Most of you have seen the Canadian Center for Diversity PSA that’s running on TV that goes along the lines of “I am a woman when… I am a Jew when… I am an immigrant when…” If not, here it is.
While I am sure that it was made with admirable aims, I found it to be quite problematic. Are you really a woman when you’re confronting inequality? Are you really a person with special needs when you’re realizing how inaccessible this world is? Of course I understand the intent of “putting yourself in another’s shoes”, but that is exactly the idea that I find lacking. Because you can never put yourself in another’s shoes. All you can do is recognize how hard those shoes must be to walk in and consciously align yourself in thought and action to overcoming the draconian policies and ideations that mandated that hardship. Stark has a good post about this ad over on the Shameless blog as well.
Appropriating identity is unethical. By assuming the space of a different person while purporting to support them all you are doing is negating that difference and forgetting your own privilege. We must learn to treat the Other as other, which is to say not with fear and distrust or even with the other extreme of fetishization or exoticization, but with the simple recognition of fundamental difference.
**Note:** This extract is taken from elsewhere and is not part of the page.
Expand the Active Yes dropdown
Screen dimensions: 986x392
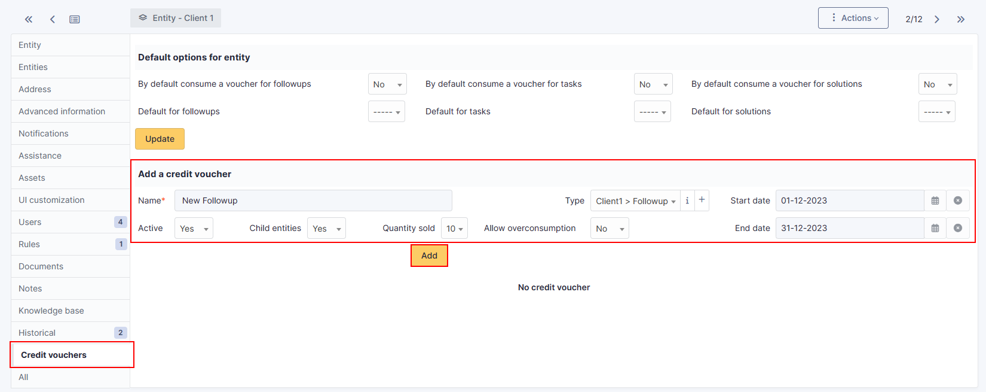[x=194, y=229]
So, to bring this discussion back on topic: multiculturalism. What Mulhern states is true – multiculturalism as an ideational tool for fighting racism, despite the immense gains it has had on raising public consciousness about the issue, seems to be at the end of its rope. It teeters between the two extremes of radical alienation and an equally radical neutering of difference. Levinas (pardon my compulsive invocation of philosophers) in his Infinity and Totality, talks about the gulf between I and You, and likens it to our ideas of infinity. ‘Infinity’ as a signifier can only be a shadow of what it signifies; we can speak of it, but we cannot in reality approach its truth. In the same way I can speak of You, I can see You, recognize You, talk to You, feel You, even love You, but all of these are mere shadows to the unapproachable reality of You – your infinity of being. It is perhaps with the same notions that we should approach issues of ethnicity, class and gender – by recognizing that no matter what our shared intentions might be, we cannot approach the infinite reality of each other. Morality only owes its allegiance to the truth, and it is on this truth that we must begin to construct it.